State Rep. Shannon Erickson, a Beaufort Republican and co-chair of the committee, told reporters that between the governor, the House and the Senate, everyone is ready to see changes.
"What the something is? That’s the sausage-making, right?" Erickson said.
Erickson told reporters everything is on the table.
That includes raising fees on electric cars — among the lowest in the Southeast — looking at toll roads, adding preferred-choice lanes on the interstates to help ease traffic congestion and cutting regulations, a process Powell has already started.
The department has proposed cutting 30% of what it called outdated and redundant regulations.
What change the committee will unlikely debate, Erickson said, is an increase to the state’s 28-cent per gallon gas tax, last increased by the Legislature in 2017.
Without that raise to the gas tax back in 2017, Powell said many road projects would not be where they are today.
Two main pots of money mainly feed the department’s infrastructure revenue: 20% from car sales taxes and another 62% stems from the gas tax.
"I don’t believe there’s appetite for the gas tax to be raised," Erickson said. "Are there areas that we need to tweak? I think one of the low-hanging fruit pieces is going to be our electric vehicles. That’s something that I have not heard any dissent over at all. And, honestly, we were the first state to put that in place. We didn’t index it. We didn’t even know what it was going to look like when we did that. So we need to update that piece. We know, we all agree that has to be fixed."

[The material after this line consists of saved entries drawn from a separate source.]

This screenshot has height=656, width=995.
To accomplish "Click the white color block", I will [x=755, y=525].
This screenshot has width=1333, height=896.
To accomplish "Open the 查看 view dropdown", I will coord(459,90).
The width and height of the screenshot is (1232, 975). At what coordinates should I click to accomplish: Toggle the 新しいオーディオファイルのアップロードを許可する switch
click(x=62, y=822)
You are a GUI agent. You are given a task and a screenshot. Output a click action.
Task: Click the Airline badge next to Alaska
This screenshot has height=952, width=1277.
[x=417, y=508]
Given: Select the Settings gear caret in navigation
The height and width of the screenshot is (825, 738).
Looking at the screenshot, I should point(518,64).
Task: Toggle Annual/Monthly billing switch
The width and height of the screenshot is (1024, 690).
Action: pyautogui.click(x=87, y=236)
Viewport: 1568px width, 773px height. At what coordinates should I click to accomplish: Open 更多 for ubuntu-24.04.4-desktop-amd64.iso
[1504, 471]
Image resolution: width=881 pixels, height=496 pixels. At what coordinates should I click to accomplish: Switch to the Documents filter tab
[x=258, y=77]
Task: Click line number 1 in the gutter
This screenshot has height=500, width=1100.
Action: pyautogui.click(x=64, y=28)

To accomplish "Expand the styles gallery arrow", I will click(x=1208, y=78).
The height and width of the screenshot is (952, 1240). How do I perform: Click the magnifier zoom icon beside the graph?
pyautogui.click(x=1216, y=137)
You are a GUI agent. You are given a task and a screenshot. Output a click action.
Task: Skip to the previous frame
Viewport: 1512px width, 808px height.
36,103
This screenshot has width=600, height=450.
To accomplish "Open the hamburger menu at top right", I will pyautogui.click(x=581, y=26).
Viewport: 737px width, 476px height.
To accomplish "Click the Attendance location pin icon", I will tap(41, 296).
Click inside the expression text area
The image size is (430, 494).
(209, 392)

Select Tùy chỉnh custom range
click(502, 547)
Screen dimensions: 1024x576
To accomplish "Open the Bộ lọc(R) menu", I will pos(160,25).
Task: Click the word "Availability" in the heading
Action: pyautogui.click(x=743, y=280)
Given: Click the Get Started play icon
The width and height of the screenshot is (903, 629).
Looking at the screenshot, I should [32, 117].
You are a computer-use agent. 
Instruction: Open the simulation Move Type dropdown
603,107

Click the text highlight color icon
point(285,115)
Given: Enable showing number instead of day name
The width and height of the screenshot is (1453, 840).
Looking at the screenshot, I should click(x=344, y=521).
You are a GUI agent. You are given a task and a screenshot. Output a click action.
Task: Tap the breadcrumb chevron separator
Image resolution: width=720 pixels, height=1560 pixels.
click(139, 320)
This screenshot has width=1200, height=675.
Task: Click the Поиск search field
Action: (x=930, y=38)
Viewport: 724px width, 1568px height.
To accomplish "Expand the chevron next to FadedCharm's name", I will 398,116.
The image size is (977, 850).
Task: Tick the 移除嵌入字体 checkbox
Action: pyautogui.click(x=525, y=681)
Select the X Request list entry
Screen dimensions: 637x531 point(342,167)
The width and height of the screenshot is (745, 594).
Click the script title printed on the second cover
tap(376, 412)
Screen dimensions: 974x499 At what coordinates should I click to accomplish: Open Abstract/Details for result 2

On top of inflation, the transportation department — and the Legislature’s spending for that matter — could face another hurdle.
Over the years, Rainwater told lawmakers that South Carolina has grown its dependency on federal resources, which make up 40% of the transportation department’s funding.
And coming up for renewal is the reauthorization of the big infrastructure law passed in the Biden administration.
Powell told lawmakers the chatter out of Washington appears to say states may be getting less moving forward.
"It is very clear that what we are hearing out of Capitol Hill, is that it is unlikely that the federal program will grow, from where we are getting at that billion dollars we’re getting today, and (it) may very well come down," Powell said. "And, so while we don’t know exactly how it’s all going to shake out, we have not seen legislative text, we are not counting on the same rate of growth that we saw back in 2021."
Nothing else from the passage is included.